Station Eleven by Emily St. John Mendel intertwines the present world with one devastated by a plague, which wipes out 99% of the world’s population and where currency, electricity, and even twitter have fallen useless in the matter of hours. Mendel’s fourth book, and her best by far, is a National Book Award and a PEN/FAULKNER finalist. It jumps on the apocalyptic bandwagon that has controlled the Young-Adult genre for years and has since then crossed into the adult sector. She also plays into the ever-growing fear of the nearing global pandemic, in fact it’s the central theme. The fear angle worked on me seeing as I read the book on a rickety bus driving into the remote desert of a relatively unknown and underdeveloped Arab country known as Oman. Station Eleven got me thinking about how my situation would work out if the apocalypse happened at the moment, but otherwise the plotlines fell flat in Mandel’s vivid new world and I felt unattached to the characters in the overused backdrop.

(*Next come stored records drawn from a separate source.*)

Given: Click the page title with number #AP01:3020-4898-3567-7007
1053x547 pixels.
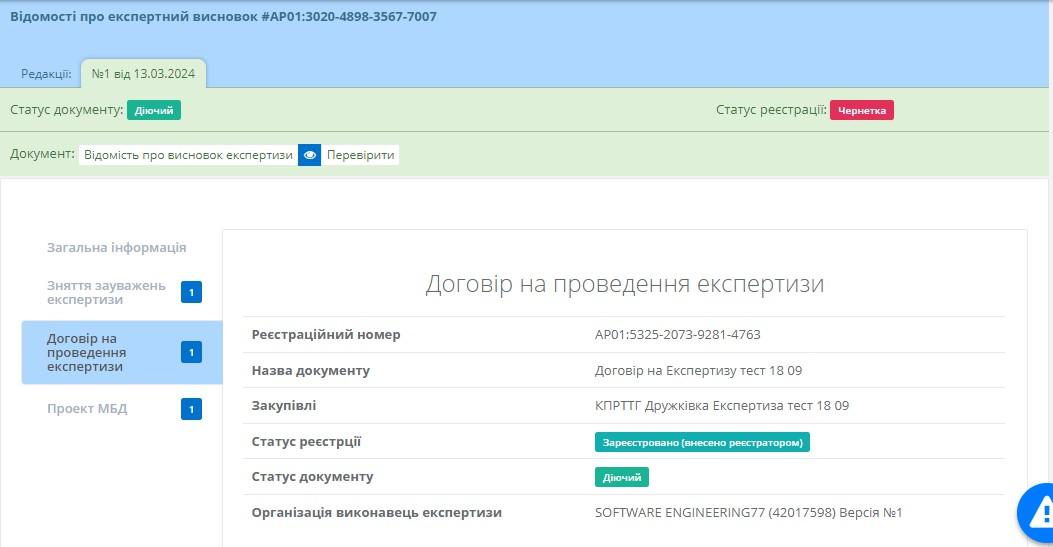Looking at the screenshot, I should click(223, 17).
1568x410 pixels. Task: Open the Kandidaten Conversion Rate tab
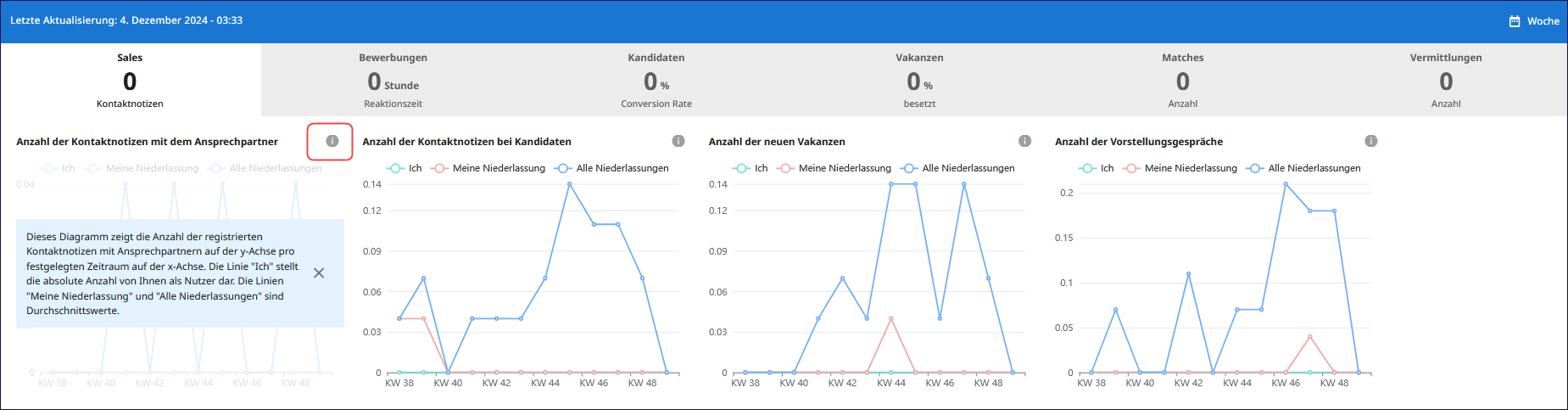tap(656, 80)
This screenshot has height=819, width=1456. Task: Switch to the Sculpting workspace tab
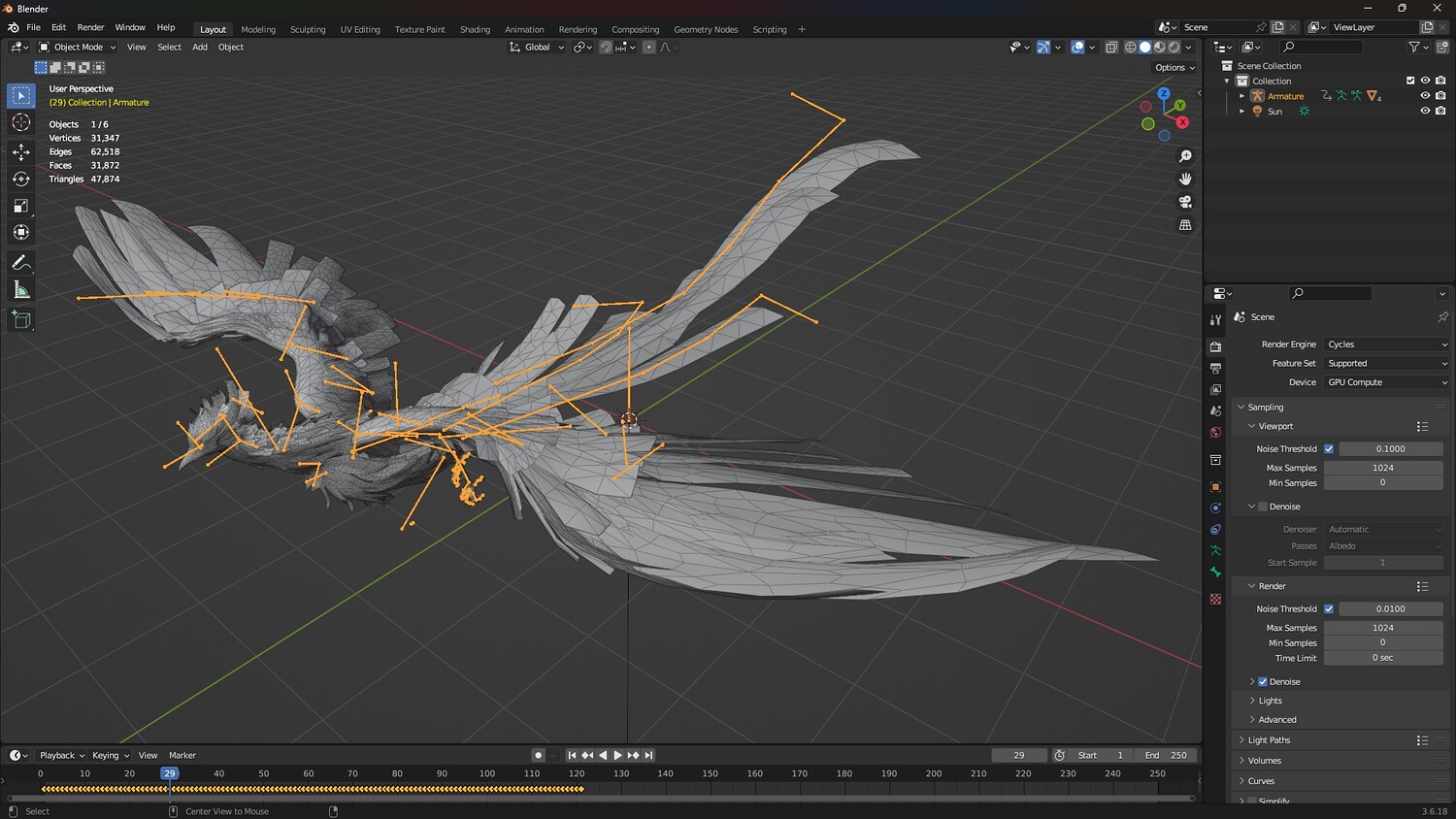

An actor’s second ex-wife, his son, and his long-time best friend were all on the same flight on the day of the apocalypse, without him. They were flying to attend his funeral. There’s a girl who has been walking since the day of apocalypse: at first for survival, now performing Shakespeare and Bach in a troop called the Travelling Symphony. A man who witnessed the actor’s death the day before the apocalypse, and then hid with his paraphyletic brother as they watched the world end from their apartment. At the first introduction of the characters, I was intrigued to learn the connections and their solution for survival. Instead, I found the characters to be static and flat. The son was quiet and obsessive, the best friend was philosophical and patient, the girl was creative and inquisitive. Each was put in a box and by the end, they were still in that box.

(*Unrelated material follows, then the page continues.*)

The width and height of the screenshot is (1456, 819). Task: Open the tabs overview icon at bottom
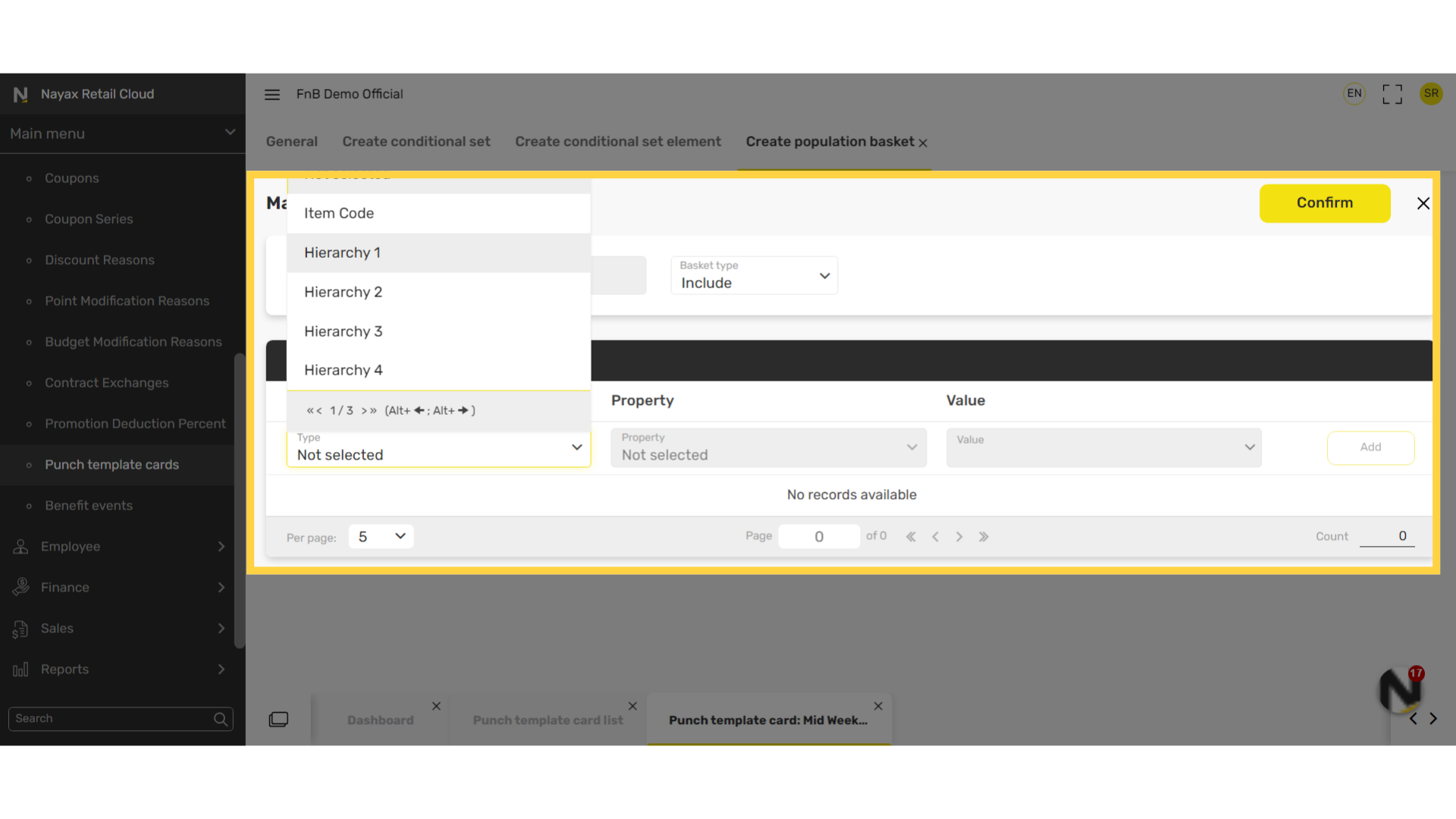pyautogui.click(x=278, y=719)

A passage that stood out because it shows the complexity of both the syntax of her writing and the world that she created, started with, “The first winter in the Severn City Airport: There was a frisson of excitement on Day Two…” (242). Mandel uses unique syntax and sentence structure style. By bending the grammar rules with that first phrase, it sets everything up afterward to be a list of how the world has changed. Many of the chapters start off this way: not so much with plotline, but more of a list of in depth descriptions of differences between our world and the post-plague world. This style creates a world that readers can easily picture, but makes it easy to skim through large chunks of text in order to find actual plot.
Later in that same passage, Mandel describes a couple talking about twitter shortly after the catastrophe, “...his girlfriend said, wistful. ‘You know, like, ‘Not much, just chilling with Arthur Leaner’s kid at the end of the world’’” (242). In just a simple sentence, Mandel gave readers a chilling reminder of how useless all of the popular social media platforms would be, no matter how powerful twitter is in 2015. Although, it’s a common theme found across the media and it makes an easy jab at the uselessness and pettiness of the rising generation. The apocalypse trope is an unoriginal way to scrutinize today’s society and reimagine one with a new set of problems; however, Mandel took her world to the next level with her creation of different societies, hierarchies, and economic systems.
The combination of flat characters, unending descriptive passages, and an exasperating trope left me uninterested in the general plotline of the novel, but I was still curious to find out how some characters survived. In my mind, I needed those survival tips as I was going deeper into the Empty Quarter. If the world ended then, I would be stuck with a very interesting group of people and I would never be able to talk to my family again. More importantly, we would never know that the world had ended. Mandel, through Station Eleven, sent me on a mission to figure out how I would find food and water in the Empty Quarter.